───── TEXT PROVIDED

In the morning, as I was packing up my tent, a man came up to me who I hadn’t seen on my rounds of the campsite the previous evening. He was a car camper; he said that he’d arrived late that night, started to back into my space, and stopped right before backing over my tent when he finally realized I was there. He had come over to scold me for not having reflective tape on my tent.

That conversation behind me, I walked up the village’s road to get croissants at le Relais Saint-Michel. I then returned to the trail, which headed roughly north­west through farmland, until it turned and headed north­east, along the route that I had originally expected it to follow.

On a one-lane paved road heading north-northwest, two small dogs are looking back at me.  To either side of the road are green fields.  Perhaps fifty yards ahead, A tall, trim hedge encloses the yard of a well-maintained house, with a tall tree leaning over from the other side of the road.  Trees grow near the house; in the far distance to the right is a tall stack of things that resemble wrapped bales of hay.  The sky is clear to the left, cloudy to the right.
As I approached the turn to the north­east, these dogs came out of the farm yard (ahead on the left) to bark at me escort me along my way.

This was another hot day, much of it without much shade. I ate lunch by a stream at the village of Chennebrun, then continued on across more fields. There was finally some peaceful shade in the Bois de Saint-Christophe; soon, the trail crossed into the nearby Bois Francs. This one was weird; looking on the map, it appeared to have scores of vacation homes tastefully arranged around artificial lakes. The trail became wide and paved, suitable for bicycles, and there were quite a few apparent vacationers on beachcombers. The sky threatened rain at this point, though never managed more than a drop or two.

Eventually, the trail left the vacation woods, and I slogged across more fields, hammered by the sun, until I finally arrived in the town of Verneuil-sur-Avre.

To the north stand the remains of a stone building.  The only intact stones are at the bottom right; the rest of the structure is missing stones and might only be mortar, making it look as if it had melted.  It is only one or two stories tall.  There is a doorway, but it is partly blocked.  Tire tracks run through the grass past it; to the right and behind are trees.
One of the first things to greet me, as the trail entered the town, was this remnant of the town’s medieval defenses.

──────────

◆ EXERCISE DESCRIPTION ◆
Condense the paragraph of the hiking account that begins "This was another hot day" into a short bulleted list of its main facts.

───── INFORMATION GIVEN

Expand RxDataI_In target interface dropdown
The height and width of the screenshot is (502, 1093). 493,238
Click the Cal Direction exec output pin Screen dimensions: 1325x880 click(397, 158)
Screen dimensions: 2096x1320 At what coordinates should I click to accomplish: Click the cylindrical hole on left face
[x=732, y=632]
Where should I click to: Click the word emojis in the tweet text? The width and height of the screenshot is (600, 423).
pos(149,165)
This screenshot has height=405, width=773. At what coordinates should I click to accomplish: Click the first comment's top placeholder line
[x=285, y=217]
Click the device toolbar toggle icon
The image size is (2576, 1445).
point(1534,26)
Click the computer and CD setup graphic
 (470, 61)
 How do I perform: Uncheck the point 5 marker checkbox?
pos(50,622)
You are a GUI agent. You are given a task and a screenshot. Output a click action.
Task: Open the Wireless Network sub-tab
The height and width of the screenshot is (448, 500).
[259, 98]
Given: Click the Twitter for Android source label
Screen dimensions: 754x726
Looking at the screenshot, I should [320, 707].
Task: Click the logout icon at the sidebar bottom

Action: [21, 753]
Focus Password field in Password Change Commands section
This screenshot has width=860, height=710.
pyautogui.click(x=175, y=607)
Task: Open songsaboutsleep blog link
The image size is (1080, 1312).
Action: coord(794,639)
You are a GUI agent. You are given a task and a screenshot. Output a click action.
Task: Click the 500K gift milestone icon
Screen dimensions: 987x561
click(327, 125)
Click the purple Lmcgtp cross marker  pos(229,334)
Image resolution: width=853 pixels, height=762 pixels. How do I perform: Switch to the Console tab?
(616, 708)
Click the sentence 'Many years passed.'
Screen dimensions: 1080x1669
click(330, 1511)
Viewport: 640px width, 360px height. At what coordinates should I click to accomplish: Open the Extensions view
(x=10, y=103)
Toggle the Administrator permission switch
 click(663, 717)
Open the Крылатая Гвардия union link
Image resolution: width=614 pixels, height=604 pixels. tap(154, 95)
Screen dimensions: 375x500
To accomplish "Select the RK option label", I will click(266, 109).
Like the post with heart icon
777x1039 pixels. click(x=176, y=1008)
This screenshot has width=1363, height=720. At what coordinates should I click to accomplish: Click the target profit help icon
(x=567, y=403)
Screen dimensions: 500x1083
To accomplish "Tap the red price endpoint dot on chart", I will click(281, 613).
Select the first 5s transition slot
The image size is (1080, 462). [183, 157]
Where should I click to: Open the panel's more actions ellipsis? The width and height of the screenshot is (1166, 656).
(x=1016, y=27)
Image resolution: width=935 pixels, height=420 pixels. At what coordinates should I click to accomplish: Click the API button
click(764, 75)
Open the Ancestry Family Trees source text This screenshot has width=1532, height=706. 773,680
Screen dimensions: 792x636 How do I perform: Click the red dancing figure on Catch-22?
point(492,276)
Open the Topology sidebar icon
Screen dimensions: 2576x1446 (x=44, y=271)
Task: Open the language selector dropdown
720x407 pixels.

──────────

◆ WRITTEN ANSWER ◆
- Hot day, with little shade for much of it.
- Lunch beside a stream at the village of Chennebrun, followed by more fields.
- Shade at last in the Bois de Saint-Christophe; the trail soon crossed into the nearby Bois Francs.
- The Bois Francs seemed odd: the map showed scores of vacation homes tastefully arranged around artificial lakes.
- There the trail became wide and paved, suitable for bicycles, with quite a few apparent vacationers.
- Rain threatened but never amounted to more than a drop or two.